This Google Colab is showing how we can do an improved digital classification network using PyTorch. So in this case, we will demonstrate some of these newly introduced techniques. Most of the code is the same as the previous programming example of digital classification, but we're doing some changes both to the **network as well as the training process.**

In [None]:
"""
The MIT License (MIT)
Copyright (c) 2021 NVIDIA
Permission is hereby granted, free of charge, to any person obtaining a copy of
this software and associated documentation files (the "Software"), to deal in
the Software without restriction, including without limitation the rights to
use, copy, modify, merge, publish, distribute, sublicense, and/or sell copies of
the Software, and to permit persons to whom the Software is furnished to do so,
subject to the following conditions:
The above copyright notice and this permission notice shall be included in all
copies or substantial portions of the Software.
THE SOFTWARE IS PROVIDED "AS IS", WITHOUT WARRANTY OF ANY KIND, EXPRESS OR
IMPLIED, INCLUDING BUT NOT LIMITED TO THE WARRANTIES OF MERCHANTABILITY, FITNESS
FOR A PARTICULAR PURPOSE AND NONINFRINGEMENT. IN NO EVENT SHALL THE AUTHORS OR
COPYRIGHT HOLDERS BE LIABLE FOR ANY CLAIM, DAMAGES OR OTHER LIABILITY, WHETHER
IN AN ACTION OF CONTRACT, TORT OR OTHERWISE, ARISING FROM, OUT OF OR IN
CONNECTION WITH THE SOFTWARE OR THE USE OR OTHER DEALINGS IN THE SOFTWARE.
"""

In [1]:
import torch
import torch.nn as nn
import torchvision
import torchvision.transforms as transforms
from torchvision.datasets import MNIST
from torch.utils.data import DataLoader
import numpy as np
torch.manual_seed(7)

device = torch.device("cuda:0" if torch.cuda.is_available() else "cpu")
EPOCHS = 20
BATCH_SIZE = 64

# Load training dataset into a single batch to compute mean and stddev.
transform = transforms.Compose([transforms.ToTensor()])
trainset = MNIST(root='./pt_data', train=True, download=True, transform=transform)
trainloader = DataLoader(trainset, batch_size=len(trainset), shuffle=True)
data = next(iter(trainloader))
mean = data[0].mean()
stddev = data[0].std()

# Helper function needed to standardize data when loading datasets.
transform = transforms.Compose(
    [transforms.ToTensor(),
     transforms.Normalize(mean, stddev)])

trainset = MNIST(root='./pt_data', train=True, download=True, transform=transform)
testset = MNIST(root='./pt_data', train=False, download=True, transform=transform)

100%|██████████| 9.91M/9.91M [00:00<00:00, 141MB/s]
100%|██████████| 28.9k/28.9k [00:00<00:00, 9.30MB/s]
100%|██████████| 1.65M/1.65M [00:00<00:00, 126MB/s]
100%|██████████| 4.54k/4.54k [00:00<00:00, 9.87MB/s]


**we can see that we are now declaring a batch size of 64 instead of one**. So we're gonna run train 64 training examples in parallel.

The actual network uses the activation function for the first layer to ReLu  instead of tanh. We are also going to use something known as softmax activation function in the last layer, but the PyTorch implementation of is a little bit odd in that the **actual** **function is included in the loss function itself**. So we only need to declare a linear layer here. And then by changing to use this cross entropy loss function layer, that will also include the activation for the last layer.

**Data shown**
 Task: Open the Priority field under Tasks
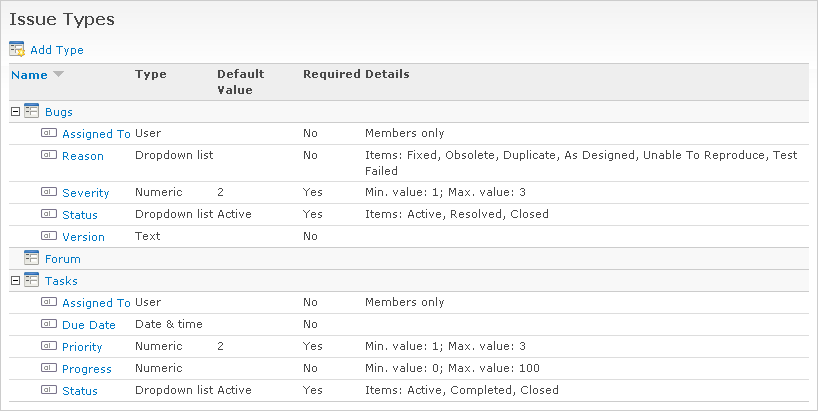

**What to work on**
**1)** Answer these questions about the PyTorch notebook excerpt.
(a) What batch size is declared, and what did it replace?
(b) Which activation function does the first layer now use instead of tanh?
(c) Where does PyTorch include the softmax activation function for the last layer?
**2)** Extract the passage of the PyTorch notebook excerpt from "# Load training" to "stddev = data[0].std()".

**Solutions to each task**
**1)**
(a) The batch size is 64, replacing a batch size of one.
(b) The first layer uses ReLU.
(c) PyTorch includes it in the loss function itself, the cross entropy loss.

**2)**
# Load training dataset into a single batch to compute mean and stddev.
transform = transforms.Compose([transforms.ToTensor()])
trainset = MNIST(root='./pt_data', train=True, download=True, transform=transform)
trainloader = DataLoader(trainset, batch_size=len(trainset), shuffle=True)
data = next(iter(trainloader))
mean = data[0].mean()
stddev = data[0].std()